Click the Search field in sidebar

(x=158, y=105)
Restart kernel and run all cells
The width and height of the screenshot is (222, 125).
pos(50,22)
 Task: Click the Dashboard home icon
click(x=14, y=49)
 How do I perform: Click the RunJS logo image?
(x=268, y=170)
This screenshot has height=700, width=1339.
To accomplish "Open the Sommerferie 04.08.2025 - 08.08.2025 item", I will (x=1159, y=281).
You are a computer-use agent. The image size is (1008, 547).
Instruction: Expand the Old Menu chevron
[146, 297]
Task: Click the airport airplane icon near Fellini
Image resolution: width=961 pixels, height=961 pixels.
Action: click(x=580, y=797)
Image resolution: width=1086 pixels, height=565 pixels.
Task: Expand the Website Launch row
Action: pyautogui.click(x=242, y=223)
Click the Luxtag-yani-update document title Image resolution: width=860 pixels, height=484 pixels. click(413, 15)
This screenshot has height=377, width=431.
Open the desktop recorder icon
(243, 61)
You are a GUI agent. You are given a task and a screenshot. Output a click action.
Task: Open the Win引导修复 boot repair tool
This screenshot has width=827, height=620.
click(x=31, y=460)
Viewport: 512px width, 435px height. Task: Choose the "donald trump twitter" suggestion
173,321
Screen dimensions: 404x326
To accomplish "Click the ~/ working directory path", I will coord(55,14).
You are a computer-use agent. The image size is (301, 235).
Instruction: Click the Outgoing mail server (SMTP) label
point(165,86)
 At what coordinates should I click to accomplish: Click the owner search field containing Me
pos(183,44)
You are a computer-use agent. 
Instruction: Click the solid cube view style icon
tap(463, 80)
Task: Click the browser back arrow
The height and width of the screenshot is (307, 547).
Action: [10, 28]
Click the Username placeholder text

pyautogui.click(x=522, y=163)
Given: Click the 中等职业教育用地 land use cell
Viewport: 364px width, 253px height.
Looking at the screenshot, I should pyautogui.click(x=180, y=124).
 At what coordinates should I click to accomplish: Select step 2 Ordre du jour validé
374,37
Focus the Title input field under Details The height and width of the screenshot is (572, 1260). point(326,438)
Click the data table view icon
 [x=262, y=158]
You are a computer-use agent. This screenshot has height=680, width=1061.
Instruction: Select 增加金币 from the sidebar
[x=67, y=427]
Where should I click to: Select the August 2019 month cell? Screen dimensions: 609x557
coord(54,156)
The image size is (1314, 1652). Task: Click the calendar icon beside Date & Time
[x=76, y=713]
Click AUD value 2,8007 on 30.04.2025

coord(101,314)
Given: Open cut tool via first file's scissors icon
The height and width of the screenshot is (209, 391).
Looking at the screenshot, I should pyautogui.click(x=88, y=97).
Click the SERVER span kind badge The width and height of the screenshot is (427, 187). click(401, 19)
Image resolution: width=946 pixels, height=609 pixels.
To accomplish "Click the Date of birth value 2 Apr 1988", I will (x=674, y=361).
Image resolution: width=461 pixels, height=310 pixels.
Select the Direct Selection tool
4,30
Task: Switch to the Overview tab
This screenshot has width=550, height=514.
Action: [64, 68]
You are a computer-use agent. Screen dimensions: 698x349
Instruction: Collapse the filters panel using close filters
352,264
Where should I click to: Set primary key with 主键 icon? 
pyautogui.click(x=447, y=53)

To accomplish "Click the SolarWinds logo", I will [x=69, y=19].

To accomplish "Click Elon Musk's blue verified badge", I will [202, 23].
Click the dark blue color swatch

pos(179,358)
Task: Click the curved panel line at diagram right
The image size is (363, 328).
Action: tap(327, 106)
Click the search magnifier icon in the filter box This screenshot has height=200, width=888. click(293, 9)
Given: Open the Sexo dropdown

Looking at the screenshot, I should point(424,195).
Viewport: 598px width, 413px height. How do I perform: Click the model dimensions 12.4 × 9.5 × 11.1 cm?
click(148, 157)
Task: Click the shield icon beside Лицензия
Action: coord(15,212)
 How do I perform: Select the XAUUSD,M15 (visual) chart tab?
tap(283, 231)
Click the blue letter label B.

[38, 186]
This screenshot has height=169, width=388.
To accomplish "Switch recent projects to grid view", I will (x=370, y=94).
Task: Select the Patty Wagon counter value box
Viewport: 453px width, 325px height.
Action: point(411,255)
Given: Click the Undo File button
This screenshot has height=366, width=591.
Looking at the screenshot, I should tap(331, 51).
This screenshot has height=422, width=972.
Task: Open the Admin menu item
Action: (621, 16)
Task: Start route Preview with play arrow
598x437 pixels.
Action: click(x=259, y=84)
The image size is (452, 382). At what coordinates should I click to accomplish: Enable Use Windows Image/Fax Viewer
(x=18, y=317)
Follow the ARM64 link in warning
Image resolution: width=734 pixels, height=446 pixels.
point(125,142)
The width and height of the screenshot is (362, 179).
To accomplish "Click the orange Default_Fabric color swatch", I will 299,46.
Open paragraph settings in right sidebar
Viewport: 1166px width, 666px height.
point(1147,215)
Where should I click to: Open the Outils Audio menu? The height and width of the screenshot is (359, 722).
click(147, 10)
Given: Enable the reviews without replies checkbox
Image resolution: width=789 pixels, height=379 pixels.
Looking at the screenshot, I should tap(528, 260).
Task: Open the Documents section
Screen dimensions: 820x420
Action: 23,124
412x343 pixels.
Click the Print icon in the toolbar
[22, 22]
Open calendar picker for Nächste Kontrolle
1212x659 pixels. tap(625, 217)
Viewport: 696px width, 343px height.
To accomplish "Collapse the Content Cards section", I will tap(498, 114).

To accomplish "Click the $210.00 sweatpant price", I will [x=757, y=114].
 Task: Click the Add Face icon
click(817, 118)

# Exercise goal
The answer must consist of every entry, set down exactly as given.

# Result for this exercise
Click the Search field in sidebar

(x=158, y=105)
Restart kernel and run all cells
The width and height of the screenshot is (222, 125).
pos(50,22)
 Task: Click the Dashboard home icon
click(x=14, y=49)
 How do I perform: Click the RunJS logo image?
(x=268, y=170)
This screenshot has height=700, width=1339.
To accomplish "Open the Sommerferie 04.08.2025 - 08.08.2025 item", I will (x=1159, y=281).
You are a computer-use agent. The image size is (1008, 547).
Instruction: Expand the Old Menu chevron
[146, 297]
Task: Click the airport airplane icon near Fellini
Image resolution: width=961 pixels, height=961 pixels.
Action: click(x=580, y=797)
Image resolution: width=1086 pixels, height=565 pixels.
Task: Expand the Website Launch row
Action: pyautogui.click(x=242, y=223)
Click the Luxtag-yani-update document title Image resolution: width=860 pixels, height=484 pixels. click(413, 15)
This screenshot has height=377, width=431.
Open the desktop recorder icon
(243, 61)
You are a GUI agent. You are given a task and a screenshot. Output a click action.
Task: Open the Win引导修复 boot repair tool
This screenshot has width=827, height=620.
click(x=31, y=460)
Viewport: 512px width, 435px height. Task: Choose the "donald trump twitter" suggestion
173,321
Screen dimensions: 404x326
To accomplish "Click the ~/ working directory path", I will coord(55,14).
You are a computer-use agent. The image size is (301, 235).
Instruction: Click the Outgoing mail server (SMTP) label
point(165,86)
 At what coordinates should I click to accomplish: Click the owner search field containing Me
pos(183,44)
You are a computer-use agent. 
Instruction: Click the solid cube view style icon
tap(463, 80)
Task: Click the browser back arrow
The height and width of the screenshot is (307, 547).
Action: [10, 28]
Click the Username placeholder text

pyautogui.click(x=522, y=163)
Given: Click the 中等职业教育用地 land use cell
Viewport: 364px width, 253px height.
Looking at the screenshot, I should pyautogui.click(x=180, y=124).
 At what coordinates should I click to accomplish: Select step 2 Ordre du jour validé
374,37
Focus the Title input field under Details The height and width of the screenshot is (572, 1260). point(326,438)
Click the data table view icon
 [x=262, y=158]
You are a computer-use agent. This screenshot has height=680, width=1061.
Instruction: Select 增加金币 from the sidebar
[x=67, y=427]
Where should I click to: Select the August 2019 month cell? Screen dimensions: 609x557
coord(54,156)
The image size is (1314, 1652). Task: Click the calendar icon beside Date & Time
[x=76, y=713]
Click AUD value 2,8007 on 30.04.2025

coord(101,314)
Given: Open cut tool via first file's scissors icon
The height and width of the screenshot is (209, 391).
Looking at the screenshot, I should pyautogui.click(x=88, y=97).
Click the SERVER span kind badge The width and height of the screenshot is (427, 187). click(401, 19)
Image resolution: width=946 pixels, height=609 pixels.
To accomplish "Click the Date of birth value 2 Apr 1988", I will (x=674, y=361).
Image resolution: width=461 pixels, height=310 pixels.
Select the Direct Selection tool
4,30
Task: Switch to the Overview tab
This screenshot has width=550, height=514.
Action: [64, 68]
You are a computer-use agent. Screen dimensions: 698x349
Instruction: Collapse the filters panel using close filters
352,264
Where should I click to: Set primary key with 主键 icon? 
pyautogui.click(x=447, y=53)

To accomplish "Click the SolarWinds logo", I will [x=69, y=19].

To accomplish "Click Elon Musk's blue verified badge", I will [202, 23].
Click the dark blue color swatch

pos(179,358)
Task: Click the curved panel line at diagram right
The image size is (363, 328).
Action: tap(327, 106)
Click the search magnifier icon in the filter box This screenshot has height=200, width=888. click(293, 9)
Given: Open the Sexo dropdown

Looking at the screenshot, I should point(424,195).
Viewport: 598px width, 413px height. How do I perform: Click the model dimensions 12.4 × 9.5 × 11.1 cm?
click(148, 157)
Task: Click the shield icon beside Лицензия
Action: coord(15,212)
 How do I perform: Select the XAUUSD,M15 (visual) chart tab?
tap(283, 231)
Click the blue letter label B.

[38, 186]
This screenshot has height=169, width=388.
To accomplish "Switch recent projects to grid view", I will (x=370, y=94).
Task: Select the Patty Wagon counter value box
Viewport: 453px width, 325px height.
Action: point(411,255)
Given: Click the Undo File button
This screenshot has height=366, width=591.
Looking at the screenshot, I should tap(331, 51).
This screenshot has height=422, width=972.
Task: Open the Admin menu item
Action: (621, 16)
Task: Start route Preview with play arrow
598x437 pixels.
Action: click(x=259, y=84)
The image size is (452, 382). At what coordinates should I click to accomplish: Enable Use Windows Image/Fax Viewer
(x=18, y=317)
Follow the ARM64 link in warning
Image resolution: width=734 pixels, height=446 pixels.
point(125,142)
The width and height of the screenshot is (362, 179).
To accomplish "Click the orange Default_Fabric color swatch", I will 299,46.
Open paragraph settings in right sidebar
Viewport: 1166px width, 666px height.
point(1147,215)
Where should I click to: Open the Outils Audio menu? The height and width of the screenshot is (359, 722).
click(147, 10)
Given: Enable the reviews without replies checkbox
Image resolution: width=789 pixels, height=379 pixels.
Looking at the screenshot, I should tap(528, 260).
Task: Open the Documents section
Screen dimensions: 820x420
Action: 23,124
412x343 pixels.
Click the Print icon in the toolbar
[22, 22]
Open calendar picker for Nächste Kontrolle
1212x659 pixels. tap(625, 217)
Viewport: 696px width, 343px height.
To accomplish "Collapse the Content Cards section", I will tap(498, 114).

To accomplish "Click the $210.00 sweatpant price", I will [x=757, y=114].
 Task: Click the Add Face icon
click(817, 118)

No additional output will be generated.